Замычав от боли, помассировал виски, принуждая воспоминания всплыть. Что, черт возьми, я делал, где был? Вроде стоял, опираясь о столб, стукнулся головой, садясь в такси, приехал домой…
А дальше — чудесный сон. Нелли, я под ней, лихорадочные грубые ласки, жадные поцелуи ну и закономерный оргазм, срывающий крышу. Такие эротические фантазии-сновидения стали уже рутиной. А заодно и напоминанием о том, что подзадержался в этом состоянии добровольного целибата, пора бы уже снять кольцо, найти себе другую. Или других.
Но будь проклято все. Я мазохист! И, когда не пьян, наслаждаюсь своей болью, обидой и ненавистью к бывшей. Временами даже уверен, что именно ради этих чувств и живу. Этакий стимул вставать каждое утро, собираться на работу, возвращаться домой после девяти вечера, есть и дышать.
В общем, проехали. Руки, ноги целы, голова на месте, значит, неприятностей на нетрезвые мозги себе не нажил. Пора встать, принять таблетку и начать новый день.
Пошевелился, пытаясь приподняться, но не тут-то было. Сила тяжести будто обрушилась сверху, придавив к постели, голова взорвалась адской болью. Ох, мать твою… Теперь все выходные в себя буду приходить. Хотя разве не для этого я, собственно, и надираюсь? Похмелье — отвратительная вещь, отлично изгоняющая мысли о Нелли.
— Доброе утро, Егор Валерьевич, — раздалось ехидное, насмешливое откуда-то справа, с противоположного конца комнаты.
Я вздрогнул. Меньше всего ожидал услышать этот голос, с грудными нотками, тягучий, прохладный и мягкий, как компресс, положенный на мои пульсирующие виски. От удивления забыл о похмелье и буквально подскочил, сев в постели.
Охренеть. Что я здесь делаю? Как тут оказался?

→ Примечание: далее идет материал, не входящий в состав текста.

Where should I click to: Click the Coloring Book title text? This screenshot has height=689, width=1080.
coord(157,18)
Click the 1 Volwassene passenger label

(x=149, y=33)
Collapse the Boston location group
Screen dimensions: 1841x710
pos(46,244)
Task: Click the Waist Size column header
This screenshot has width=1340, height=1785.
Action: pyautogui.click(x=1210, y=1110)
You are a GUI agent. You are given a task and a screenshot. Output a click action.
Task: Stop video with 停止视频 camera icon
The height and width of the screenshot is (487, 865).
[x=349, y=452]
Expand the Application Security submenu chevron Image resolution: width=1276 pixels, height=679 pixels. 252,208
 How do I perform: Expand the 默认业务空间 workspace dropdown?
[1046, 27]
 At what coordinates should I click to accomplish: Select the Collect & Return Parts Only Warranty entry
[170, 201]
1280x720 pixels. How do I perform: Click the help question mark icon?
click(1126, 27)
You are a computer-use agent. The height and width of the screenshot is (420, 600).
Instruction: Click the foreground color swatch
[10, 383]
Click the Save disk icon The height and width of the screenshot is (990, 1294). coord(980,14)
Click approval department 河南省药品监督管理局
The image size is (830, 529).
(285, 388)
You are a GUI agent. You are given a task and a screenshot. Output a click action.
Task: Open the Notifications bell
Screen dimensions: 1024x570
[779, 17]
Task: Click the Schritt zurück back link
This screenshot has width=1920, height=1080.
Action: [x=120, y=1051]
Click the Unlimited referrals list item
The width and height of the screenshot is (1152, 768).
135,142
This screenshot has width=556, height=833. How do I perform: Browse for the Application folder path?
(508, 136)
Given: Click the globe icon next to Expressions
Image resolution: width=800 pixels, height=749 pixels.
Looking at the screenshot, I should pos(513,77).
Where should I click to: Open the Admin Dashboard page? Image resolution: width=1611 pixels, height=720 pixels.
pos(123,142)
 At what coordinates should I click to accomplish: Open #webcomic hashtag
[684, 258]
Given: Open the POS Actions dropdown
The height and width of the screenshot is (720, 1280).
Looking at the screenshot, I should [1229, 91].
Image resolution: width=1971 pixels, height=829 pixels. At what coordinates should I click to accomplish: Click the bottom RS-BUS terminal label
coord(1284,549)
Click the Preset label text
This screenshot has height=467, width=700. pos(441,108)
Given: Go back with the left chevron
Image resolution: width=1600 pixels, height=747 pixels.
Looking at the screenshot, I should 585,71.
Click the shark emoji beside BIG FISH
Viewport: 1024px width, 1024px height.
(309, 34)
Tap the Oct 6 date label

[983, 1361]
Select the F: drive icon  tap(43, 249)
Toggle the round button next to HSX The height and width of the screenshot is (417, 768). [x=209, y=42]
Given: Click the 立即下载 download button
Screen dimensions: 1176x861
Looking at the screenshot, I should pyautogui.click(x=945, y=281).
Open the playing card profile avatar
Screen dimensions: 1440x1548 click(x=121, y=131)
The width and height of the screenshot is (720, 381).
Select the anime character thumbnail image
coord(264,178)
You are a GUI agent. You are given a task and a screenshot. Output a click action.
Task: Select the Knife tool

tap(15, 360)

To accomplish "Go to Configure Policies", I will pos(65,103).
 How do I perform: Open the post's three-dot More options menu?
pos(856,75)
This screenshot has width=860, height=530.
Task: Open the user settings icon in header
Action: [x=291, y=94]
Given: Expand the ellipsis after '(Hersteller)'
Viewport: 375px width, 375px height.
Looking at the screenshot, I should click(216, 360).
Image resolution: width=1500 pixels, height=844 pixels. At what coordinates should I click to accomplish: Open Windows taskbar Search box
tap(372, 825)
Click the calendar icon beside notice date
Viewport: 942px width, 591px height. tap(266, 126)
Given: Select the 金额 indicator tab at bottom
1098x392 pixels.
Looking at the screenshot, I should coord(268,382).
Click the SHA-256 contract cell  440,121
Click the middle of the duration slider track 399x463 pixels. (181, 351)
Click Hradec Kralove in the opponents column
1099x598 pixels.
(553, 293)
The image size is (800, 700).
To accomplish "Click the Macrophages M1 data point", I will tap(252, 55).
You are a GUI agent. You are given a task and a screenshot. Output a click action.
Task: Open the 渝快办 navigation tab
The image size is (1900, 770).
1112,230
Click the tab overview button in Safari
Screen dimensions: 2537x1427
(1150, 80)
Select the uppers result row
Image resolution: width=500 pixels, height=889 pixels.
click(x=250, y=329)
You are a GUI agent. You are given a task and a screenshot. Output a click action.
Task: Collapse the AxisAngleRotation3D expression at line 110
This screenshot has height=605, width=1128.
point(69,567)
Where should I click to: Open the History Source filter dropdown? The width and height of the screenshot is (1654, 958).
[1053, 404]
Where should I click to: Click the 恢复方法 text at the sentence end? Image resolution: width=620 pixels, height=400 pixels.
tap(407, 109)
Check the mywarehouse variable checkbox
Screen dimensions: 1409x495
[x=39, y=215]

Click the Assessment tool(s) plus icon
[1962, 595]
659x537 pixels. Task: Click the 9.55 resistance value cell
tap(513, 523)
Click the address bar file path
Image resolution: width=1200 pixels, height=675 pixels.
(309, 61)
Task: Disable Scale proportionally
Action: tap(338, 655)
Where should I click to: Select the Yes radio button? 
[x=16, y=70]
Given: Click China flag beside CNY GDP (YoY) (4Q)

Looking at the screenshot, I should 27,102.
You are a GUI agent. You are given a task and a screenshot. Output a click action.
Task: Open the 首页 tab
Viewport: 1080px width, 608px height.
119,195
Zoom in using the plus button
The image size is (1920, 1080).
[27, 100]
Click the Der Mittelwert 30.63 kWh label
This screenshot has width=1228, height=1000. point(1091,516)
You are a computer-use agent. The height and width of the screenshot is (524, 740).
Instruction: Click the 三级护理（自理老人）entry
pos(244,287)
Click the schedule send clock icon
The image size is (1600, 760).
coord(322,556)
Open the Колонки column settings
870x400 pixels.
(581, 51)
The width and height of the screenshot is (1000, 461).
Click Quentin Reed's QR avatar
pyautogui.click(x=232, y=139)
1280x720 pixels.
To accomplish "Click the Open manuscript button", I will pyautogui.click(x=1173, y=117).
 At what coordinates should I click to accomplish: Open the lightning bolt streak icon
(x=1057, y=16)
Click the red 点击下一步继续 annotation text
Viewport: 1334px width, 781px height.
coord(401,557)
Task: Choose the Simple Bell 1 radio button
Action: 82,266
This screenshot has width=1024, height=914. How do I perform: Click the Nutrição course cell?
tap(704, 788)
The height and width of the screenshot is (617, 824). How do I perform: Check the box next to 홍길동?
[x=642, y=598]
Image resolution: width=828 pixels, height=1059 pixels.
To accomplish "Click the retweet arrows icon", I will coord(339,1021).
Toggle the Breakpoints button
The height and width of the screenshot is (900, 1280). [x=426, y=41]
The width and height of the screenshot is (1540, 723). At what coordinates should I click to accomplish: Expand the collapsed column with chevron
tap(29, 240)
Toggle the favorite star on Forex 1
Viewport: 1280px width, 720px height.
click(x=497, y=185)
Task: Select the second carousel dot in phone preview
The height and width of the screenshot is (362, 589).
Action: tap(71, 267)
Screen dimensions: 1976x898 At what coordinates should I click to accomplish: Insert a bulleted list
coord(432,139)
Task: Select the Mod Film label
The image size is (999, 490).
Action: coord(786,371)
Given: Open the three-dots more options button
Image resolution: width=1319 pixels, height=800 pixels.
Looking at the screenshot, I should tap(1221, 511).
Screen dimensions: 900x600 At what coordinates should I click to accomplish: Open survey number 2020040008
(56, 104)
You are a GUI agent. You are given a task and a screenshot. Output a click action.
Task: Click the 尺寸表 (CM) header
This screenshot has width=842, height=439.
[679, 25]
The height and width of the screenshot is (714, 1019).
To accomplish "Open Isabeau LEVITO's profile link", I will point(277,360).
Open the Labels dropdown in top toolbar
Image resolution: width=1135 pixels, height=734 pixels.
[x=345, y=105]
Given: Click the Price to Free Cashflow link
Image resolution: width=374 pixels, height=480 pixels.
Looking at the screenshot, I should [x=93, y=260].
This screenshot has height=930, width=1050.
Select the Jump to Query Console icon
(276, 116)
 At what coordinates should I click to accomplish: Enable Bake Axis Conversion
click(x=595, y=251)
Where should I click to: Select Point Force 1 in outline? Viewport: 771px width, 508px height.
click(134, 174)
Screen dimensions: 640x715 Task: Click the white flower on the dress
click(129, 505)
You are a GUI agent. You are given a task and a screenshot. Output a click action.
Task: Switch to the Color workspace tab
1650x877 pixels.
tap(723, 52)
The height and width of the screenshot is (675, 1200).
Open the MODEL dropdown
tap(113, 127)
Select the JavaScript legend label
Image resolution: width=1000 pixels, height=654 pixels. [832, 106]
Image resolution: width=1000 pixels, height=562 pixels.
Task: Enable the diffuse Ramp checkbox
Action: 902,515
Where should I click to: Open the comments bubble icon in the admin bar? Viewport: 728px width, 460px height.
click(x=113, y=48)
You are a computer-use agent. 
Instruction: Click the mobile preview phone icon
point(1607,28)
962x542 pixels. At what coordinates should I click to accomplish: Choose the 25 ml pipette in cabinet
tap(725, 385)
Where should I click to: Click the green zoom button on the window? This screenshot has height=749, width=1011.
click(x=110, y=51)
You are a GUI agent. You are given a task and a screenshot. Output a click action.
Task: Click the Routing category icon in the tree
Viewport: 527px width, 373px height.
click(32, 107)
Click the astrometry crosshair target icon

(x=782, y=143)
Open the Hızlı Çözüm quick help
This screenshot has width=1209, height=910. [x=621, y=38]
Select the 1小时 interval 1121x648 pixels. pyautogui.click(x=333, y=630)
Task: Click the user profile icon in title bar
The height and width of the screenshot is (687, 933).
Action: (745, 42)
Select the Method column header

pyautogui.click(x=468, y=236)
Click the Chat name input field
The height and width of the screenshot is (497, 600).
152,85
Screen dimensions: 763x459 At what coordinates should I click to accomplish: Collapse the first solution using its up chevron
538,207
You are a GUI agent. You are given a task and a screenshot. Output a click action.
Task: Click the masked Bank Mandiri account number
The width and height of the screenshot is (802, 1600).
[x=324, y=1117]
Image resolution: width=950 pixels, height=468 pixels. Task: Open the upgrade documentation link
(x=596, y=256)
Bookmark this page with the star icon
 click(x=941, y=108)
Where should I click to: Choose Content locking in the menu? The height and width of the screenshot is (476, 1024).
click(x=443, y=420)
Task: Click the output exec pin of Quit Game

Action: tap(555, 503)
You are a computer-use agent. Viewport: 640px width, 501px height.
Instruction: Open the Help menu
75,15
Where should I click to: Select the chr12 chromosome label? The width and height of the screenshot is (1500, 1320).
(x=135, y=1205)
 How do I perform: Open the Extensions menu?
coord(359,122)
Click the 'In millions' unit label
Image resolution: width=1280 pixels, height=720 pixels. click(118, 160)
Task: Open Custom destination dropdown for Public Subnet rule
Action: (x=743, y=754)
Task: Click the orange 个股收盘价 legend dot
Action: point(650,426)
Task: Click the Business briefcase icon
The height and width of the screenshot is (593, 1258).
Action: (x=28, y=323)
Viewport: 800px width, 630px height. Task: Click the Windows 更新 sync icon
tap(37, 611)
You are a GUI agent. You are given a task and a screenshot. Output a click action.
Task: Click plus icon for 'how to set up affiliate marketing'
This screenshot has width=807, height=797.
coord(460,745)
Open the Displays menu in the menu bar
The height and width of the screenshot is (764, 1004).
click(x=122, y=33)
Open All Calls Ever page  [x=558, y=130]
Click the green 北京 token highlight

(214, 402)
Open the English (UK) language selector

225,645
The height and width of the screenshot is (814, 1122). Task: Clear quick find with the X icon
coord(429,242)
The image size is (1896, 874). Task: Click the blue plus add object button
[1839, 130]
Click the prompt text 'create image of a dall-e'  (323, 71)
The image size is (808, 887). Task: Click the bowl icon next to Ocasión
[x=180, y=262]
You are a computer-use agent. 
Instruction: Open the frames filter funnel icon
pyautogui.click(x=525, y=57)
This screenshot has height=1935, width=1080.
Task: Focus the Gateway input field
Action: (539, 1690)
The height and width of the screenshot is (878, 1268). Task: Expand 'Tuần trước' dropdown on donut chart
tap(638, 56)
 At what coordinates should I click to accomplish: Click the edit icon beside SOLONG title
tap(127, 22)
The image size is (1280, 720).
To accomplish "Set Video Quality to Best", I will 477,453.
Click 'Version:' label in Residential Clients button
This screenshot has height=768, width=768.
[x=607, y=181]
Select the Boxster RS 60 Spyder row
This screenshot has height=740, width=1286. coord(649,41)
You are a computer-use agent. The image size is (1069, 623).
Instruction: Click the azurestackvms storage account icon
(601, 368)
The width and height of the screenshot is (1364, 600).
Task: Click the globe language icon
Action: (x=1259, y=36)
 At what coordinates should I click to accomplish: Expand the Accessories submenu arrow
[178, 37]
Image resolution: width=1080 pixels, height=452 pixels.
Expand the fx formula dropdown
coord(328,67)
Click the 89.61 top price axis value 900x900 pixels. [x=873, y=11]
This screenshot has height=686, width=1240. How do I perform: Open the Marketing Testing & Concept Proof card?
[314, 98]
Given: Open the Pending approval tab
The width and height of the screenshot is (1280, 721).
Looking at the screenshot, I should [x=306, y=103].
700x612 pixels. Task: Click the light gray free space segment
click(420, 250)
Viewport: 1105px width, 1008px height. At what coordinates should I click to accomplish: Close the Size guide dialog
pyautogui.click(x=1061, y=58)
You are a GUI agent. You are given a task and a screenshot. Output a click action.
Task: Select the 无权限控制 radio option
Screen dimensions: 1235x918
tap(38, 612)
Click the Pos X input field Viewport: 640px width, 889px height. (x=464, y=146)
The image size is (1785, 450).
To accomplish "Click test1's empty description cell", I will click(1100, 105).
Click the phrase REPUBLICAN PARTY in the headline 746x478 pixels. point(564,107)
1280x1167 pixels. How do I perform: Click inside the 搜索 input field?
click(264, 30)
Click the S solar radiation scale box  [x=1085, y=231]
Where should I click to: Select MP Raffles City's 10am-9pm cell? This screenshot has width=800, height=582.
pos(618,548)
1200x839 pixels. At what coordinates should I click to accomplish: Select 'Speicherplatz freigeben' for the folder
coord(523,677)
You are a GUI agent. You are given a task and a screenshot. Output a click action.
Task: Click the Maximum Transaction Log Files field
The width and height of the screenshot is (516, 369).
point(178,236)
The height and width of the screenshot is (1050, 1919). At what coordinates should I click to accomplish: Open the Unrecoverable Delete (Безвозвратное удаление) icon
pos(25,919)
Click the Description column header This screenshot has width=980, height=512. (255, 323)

Я осматривал комнату. Спальню в квартире, которую оставил Нелли. Бывшую нашу с ней спальню. Поменялись лишь шторы на окне, ковровое покрытие, лампа на тумбочке да и сама кровать. В широком кресле в правом углу, на спинку которого был брошен банный халат, сидела моя экс-супруга. Полностью одетая, с уложенными волосами, она внимательно, выжидающе, с холодным, нет, даже надменным, любопытством смотрела на меня, полуголого, встрепанного, с опухшей от похмелья рожей.
Потрясающе настолько, что все точные описания нецензурной бранью застряли в глотке.
— Доброе, — проскрипел я и сжал виски, в которых замолотила боль.
Элеонора поморщилась, кашлянула. Вздохнув, произнесла:
— Там на столике две таблетки обезболивающего и вода.
Какая забота, однако. Может, это слабительное на самом деле? Да и ради бога, все равно уже.
— Спасибо. — Повернулся, нашел воду и лекарство рядом взглядом и потянулся дрожащей рукой за стаканом. Потом проглотил таблетки.